**What is required**
Track down every line below that holds "each" and copy it.

**Entries shown**
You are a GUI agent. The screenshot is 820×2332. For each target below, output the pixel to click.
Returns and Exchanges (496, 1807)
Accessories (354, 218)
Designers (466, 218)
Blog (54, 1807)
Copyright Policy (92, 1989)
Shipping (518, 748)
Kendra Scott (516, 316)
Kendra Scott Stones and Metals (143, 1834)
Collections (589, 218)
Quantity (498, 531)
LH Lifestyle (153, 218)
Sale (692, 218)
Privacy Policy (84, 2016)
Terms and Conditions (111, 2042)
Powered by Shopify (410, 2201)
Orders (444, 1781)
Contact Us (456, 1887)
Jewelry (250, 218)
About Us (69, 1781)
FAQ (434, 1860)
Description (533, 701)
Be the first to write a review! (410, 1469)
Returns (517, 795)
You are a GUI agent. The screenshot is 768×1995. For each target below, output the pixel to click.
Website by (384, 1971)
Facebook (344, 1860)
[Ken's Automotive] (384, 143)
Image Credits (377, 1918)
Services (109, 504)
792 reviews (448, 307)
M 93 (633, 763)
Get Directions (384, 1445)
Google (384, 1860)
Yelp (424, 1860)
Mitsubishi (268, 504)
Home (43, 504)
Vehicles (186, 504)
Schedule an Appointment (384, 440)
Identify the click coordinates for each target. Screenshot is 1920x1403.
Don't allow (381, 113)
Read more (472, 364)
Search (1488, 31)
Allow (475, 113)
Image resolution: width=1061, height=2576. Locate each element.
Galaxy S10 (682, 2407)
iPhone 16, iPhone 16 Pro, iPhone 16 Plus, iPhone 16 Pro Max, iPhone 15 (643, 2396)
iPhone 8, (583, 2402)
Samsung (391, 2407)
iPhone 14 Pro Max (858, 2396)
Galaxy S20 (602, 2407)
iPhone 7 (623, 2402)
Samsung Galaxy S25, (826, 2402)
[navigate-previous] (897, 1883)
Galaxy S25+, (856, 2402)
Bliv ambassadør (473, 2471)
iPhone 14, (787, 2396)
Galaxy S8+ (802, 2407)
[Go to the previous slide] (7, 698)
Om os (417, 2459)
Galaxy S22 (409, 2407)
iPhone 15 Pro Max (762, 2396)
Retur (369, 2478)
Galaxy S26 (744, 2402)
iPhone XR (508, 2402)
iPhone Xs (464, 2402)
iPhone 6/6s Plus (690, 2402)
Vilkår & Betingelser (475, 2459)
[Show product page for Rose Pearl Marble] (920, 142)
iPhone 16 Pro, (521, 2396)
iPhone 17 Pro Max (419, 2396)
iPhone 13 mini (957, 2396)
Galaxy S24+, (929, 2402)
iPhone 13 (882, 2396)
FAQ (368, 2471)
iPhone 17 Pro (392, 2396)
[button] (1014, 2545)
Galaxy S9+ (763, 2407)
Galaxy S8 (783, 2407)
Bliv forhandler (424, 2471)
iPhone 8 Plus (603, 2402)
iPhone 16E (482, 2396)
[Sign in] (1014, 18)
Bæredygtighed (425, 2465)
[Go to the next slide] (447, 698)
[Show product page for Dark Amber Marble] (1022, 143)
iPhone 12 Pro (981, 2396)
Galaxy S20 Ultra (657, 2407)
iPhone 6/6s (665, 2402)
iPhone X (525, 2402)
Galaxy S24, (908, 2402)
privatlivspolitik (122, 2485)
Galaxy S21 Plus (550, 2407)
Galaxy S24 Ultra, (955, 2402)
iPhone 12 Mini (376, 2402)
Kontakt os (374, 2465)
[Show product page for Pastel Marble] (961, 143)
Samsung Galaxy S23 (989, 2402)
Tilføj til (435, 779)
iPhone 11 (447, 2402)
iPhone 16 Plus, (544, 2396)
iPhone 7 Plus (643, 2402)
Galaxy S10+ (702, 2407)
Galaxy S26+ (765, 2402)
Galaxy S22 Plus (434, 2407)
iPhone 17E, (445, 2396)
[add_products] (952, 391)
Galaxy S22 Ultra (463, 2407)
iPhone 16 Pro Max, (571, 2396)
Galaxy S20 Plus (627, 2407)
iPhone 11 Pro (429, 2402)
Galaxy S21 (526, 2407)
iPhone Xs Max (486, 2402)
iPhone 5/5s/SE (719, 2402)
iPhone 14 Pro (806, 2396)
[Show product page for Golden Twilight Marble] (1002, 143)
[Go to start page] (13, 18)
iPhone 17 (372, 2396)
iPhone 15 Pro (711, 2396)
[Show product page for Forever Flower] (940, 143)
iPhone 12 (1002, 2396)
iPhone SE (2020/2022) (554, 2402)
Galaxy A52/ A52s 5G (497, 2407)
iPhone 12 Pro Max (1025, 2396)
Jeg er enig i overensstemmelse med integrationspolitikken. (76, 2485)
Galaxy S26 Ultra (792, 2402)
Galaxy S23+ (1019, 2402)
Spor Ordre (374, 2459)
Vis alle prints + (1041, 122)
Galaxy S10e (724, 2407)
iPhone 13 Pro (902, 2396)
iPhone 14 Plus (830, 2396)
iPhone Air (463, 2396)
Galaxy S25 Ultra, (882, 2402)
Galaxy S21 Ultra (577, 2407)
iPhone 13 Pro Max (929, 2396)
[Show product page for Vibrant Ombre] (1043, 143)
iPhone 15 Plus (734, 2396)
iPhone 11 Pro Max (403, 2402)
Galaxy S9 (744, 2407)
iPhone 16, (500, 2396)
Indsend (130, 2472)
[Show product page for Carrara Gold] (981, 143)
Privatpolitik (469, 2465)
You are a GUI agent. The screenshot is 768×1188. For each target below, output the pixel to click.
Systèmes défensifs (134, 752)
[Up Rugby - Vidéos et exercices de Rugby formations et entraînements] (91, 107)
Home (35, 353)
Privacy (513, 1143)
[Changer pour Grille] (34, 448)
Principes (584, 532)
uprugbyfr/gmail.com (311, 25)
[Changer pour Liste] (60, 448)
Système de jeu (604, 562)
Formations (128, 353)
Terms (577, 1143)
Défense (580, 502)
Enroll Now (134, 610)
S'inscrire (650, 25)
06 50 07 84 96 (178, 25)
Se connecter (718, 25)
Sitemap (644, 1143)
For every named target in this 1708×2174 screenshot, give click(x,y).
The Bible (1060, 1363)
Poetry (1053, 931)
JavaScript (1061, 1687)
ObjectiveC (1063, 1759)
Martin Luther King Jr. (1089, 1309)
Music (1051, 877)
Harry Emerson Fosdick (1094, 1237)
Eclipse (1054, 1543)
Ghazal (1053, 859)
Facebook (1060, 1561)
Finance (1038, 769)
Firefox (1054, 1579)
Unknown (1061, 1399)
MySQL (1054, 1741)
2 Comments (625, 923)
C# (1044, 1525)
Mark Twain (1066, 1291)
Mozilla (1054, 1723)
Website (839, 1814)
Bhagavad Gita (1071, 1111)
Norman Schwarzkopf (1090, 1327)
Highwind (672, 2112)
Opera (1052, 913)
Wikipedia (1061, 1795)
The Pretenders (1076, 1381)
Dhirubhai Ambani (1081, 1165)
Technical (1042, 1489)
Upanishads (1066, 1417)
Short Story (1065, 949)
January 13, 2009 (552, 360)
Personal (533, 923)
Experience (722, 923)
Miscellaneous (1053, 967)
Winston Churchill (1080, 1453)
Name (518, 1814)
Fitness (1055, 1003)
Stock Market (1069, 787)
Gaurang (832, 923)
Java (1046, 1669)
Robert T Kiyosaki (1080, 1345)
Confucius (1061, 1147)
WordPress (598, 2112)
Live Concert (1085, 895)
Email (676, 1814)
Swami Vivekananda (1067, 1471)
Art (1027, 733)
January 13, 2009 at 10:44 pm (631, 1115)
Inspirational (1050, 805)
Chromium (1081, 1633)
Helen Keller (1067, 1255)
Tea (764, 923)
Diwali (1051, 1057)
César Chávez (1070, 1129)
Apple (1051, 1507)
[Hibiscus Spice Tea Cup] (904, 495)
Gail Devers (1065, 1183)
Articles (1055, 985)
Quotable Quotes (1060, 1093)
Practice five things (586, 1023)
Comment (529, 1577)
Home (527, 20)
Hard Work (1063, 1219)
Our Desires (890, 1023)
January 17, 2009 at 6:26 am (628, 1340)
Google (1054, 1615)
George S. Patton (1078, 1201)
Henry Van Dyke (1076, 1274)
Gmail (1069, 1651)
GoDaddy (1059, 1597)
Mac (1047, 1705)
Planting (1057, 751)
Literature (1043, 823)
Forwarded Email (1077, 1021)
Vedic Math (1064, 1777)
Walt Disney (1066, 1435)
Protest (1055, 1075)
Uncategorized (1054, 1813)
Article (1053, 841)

**Output below**
You are a GUI agent. The screenshot is 820×2332. For each target below, output the pixel to click.
You are a GUI agent. The screenshot is 768×1995. For each target below, output the pixel to click.
Identify the click coordinates for each target. Screenshot is 1920x1403.
Image resolution: width=1061, height=2576. Locate each element.
You are a GUI agent. The screenshot is 768×1188. For each target below, output the pixel to click.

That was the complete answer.